*** Opening of EXCERPTED RECORDS ***

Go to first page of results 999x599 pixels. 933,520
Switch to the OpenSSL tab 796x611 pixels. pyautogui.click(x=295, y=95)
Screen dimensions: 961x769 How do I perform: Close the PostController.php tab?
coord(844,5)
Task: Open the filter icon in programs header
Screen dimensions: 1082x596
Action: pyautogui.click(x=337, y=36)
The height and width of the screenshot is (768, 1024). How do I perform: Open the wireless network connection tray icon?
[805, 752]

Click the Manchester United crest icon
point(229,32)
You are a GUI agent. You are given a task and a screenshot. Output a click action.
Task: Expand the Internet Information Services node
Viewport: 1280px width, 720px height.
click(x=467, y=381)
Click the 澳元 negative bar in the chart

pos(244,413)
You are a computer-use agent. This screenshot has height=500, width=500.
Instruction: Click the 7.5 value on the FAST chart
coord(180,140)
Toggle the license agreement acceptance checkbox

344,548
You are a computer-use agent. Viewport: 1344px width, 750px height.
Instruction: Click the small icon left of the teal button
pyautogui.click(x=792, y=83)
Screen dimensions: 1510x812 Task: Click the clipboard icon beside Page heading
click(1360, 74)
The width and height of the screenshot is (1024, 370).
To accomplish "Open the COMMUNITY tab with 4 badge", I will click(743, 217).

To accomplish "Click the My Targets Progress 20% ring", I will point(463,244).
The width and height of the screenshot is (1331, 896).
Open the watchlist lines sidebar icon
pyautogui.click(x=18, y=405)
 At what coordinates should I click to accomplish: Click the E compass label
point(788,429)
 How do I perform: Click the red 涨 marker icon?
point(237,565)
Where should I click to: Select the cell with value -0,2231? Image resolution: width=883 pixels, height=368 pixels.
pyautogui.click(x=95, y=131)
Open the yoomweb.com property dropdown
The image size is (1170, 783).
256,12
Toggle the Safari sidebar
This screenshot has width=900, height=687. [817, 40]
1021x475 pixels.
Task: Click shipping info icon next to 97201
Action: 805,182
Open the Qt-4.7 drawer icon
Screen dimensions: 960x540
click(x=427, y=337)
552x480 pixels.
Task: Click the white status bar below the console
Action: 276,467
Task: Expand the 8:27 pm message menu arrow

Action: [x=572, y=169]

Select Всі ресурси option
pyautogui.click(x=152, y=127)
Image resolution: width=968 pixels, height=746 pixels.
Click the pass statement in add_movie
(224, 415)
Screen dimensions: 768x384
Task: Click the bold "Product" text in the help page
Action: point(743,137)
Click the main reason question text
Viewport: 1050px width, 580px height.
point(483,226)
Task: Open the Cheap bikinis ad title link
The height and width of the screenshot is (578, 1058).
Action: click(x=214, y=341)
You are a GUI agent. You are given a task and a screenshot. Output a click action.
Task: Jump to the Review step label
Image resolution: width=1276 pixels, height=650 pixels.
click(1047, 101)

*** Close of EXCERPTED RECORDS ***

Each entry given above is to be duplicated exactly.

▶ PROBLEM SOLUTION:
Go to first page of results 999x599 pixels. 933,520
Switch to the OpenSSL tab 796x611 pixels. pyautogui.click(x=295, y=95)
Screen dimensions: 961x769 How do I perform: Close the PostController.php tab?
coord(844,5)
Task: Open the filter icon in programs header
Screen dimensions: 1082x596
Action: pyautogui.click(x=337, y=36)
The height and width of the screenshot is (768, 1024). How do I perform: Open the wireless network connection tray icon?
[805, 752]

Click the Manchester United crest icon
point(229,32)
You are a GUI agent. You are given a task and a screenshot. Output a click action.
Task: Expand the Internet Information Services node
Viewport: 1280px width, 720px height.
click(x=467, y=381)
Click the 澳元 negative bar in the chart

pos(244,413)
You are a computer-use agent. This screenshot has height=500, width=500.
Instruction: Click the 7.5 value on the FAST chart
coord(180,140)
Toggle the license agreement acceptance checkbox

344,548
You are a computer-use agent. Viewport: 1344px width, 750px height.
Instruction: Click the small icon left of the teal button
pyautogui.click(x=792, y=83)
Screen dimensions: 1510x812 Task: Click the clipboard icon beside Page heading
click(1360, 74)
The width and height of the screenshot is (1024, 370).
To accomplish "Open the COMMUNITY tab with 4 badge", I will click(743, 217).

To accomplish "Click the My Targets Progress 20% ring", I will point(463,244).
The width and height of the screenshot is (1331, 896).
Open the watchlist lines sidebar icon
pyautogui.click(x=18, y=405)
 At what coordinates should I click to accomplish: Click the E compass label
point(788,429)
 How do I perform: Click the red 涨 marker icon?
point(237,565)
Where should I click to: Select the cell with value -0,2231? Image resolution: width=883 pixels, height=368 pixels.
pyautogui.click(x=95, y=131)
Open the yoomweb.com property dropdown
The image size is (1170, 783).
256,12
Toggle the Safari sidebar
This screenshot has width=900, height=687. [817, 40]
1021x475 pixels.
Task: Click shipping info icon next to 97201
Action: 805,182
Open the Qt-4.7 drawer icon
Screen dimensions: 960x540
click(x=427, y=337)
552x480 pixels.
Task: Click the white status bar below the console
Action: 276,467
Task: Expand the 8:27 pm message menu arrow

Action: [x=572, y=169]

Select Всі ресурси option
pyautogui.click(x=152, y=127)
Image resolution: width=968 pixels, height=746 pixels.
Click the pass statement in add_movie
(224, 415)
Screen dimensions: 768x384
Task: Click the bold "Product" text in the help page
Action: point(743,137)
Click the main reason question text
Viewport: 1050px width, 580px height.
point(483,226)
Task: Open the Cheap bikinis ad title link
The height and width of the screenshot is (578, 1058).
Action: click(x=214, y=341)
You are a GUI agent. You are given a task and a screenshot. Output a click action.
Task: Jump to the Review step label
Image resolution: width=1276 pixels, height=650 pixels.
click(1047, 101)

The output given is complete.